**Exercise goal**:
In the news article below about "Alligator Alcatraz," which organization does Eve Samples lead?

**Extract**:
>>>
Federal judge will decide if ‘Alligator Alcatraz’ can remain open

Lawsuit wants government to perform environmental study on land

Federal judge to decide whether ‘Alligator Alcatraz’ can remain open

MIAMI — Months of debate has left the future of the ICE detention facility known as ‘Alligator Alcatraz’ in the hands of a federal judge.

Leer en español

In a Miami federal courthouse Wednesday, the attorney representing environmental groups told the judge the suggestion that an immigration detention facility built in a preserve, deep in the Everglades, has no environmental impact is “absurd.”

The attorney said that’s especially true since the state and federal government didn’t bother to follow the law in analyzing the potential environmental impacts in the sensitive ecosystem that intersects with wildlife, water quality and a Native American tribe when they commandeered the site from Miami-Dade County.

Eve Samples is the executive director of Friends of the Everglades, one of the plaintiffs in the case asking the judge to stop any further construction or use of the site for the purpose of immigration detention until the state and federal government defendants comply with the National Environmental Policy Act.
<<<
**Collected data**:
>>>
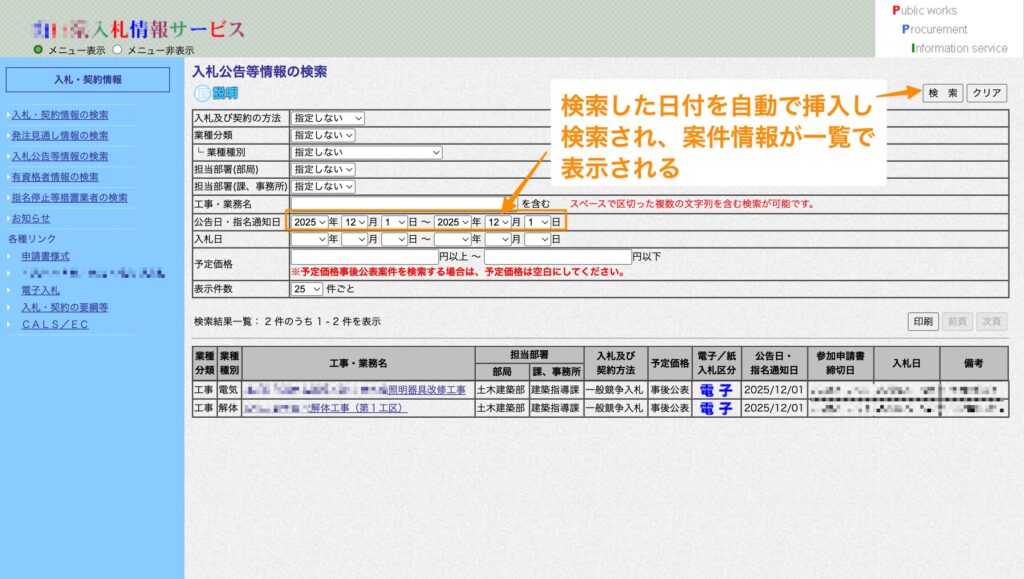Open the 業種種別 dropdown list
The image size is (1024, 579).
(366, 152)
<<<
**Task result**:
Friends of the Everglades, where she is executive director.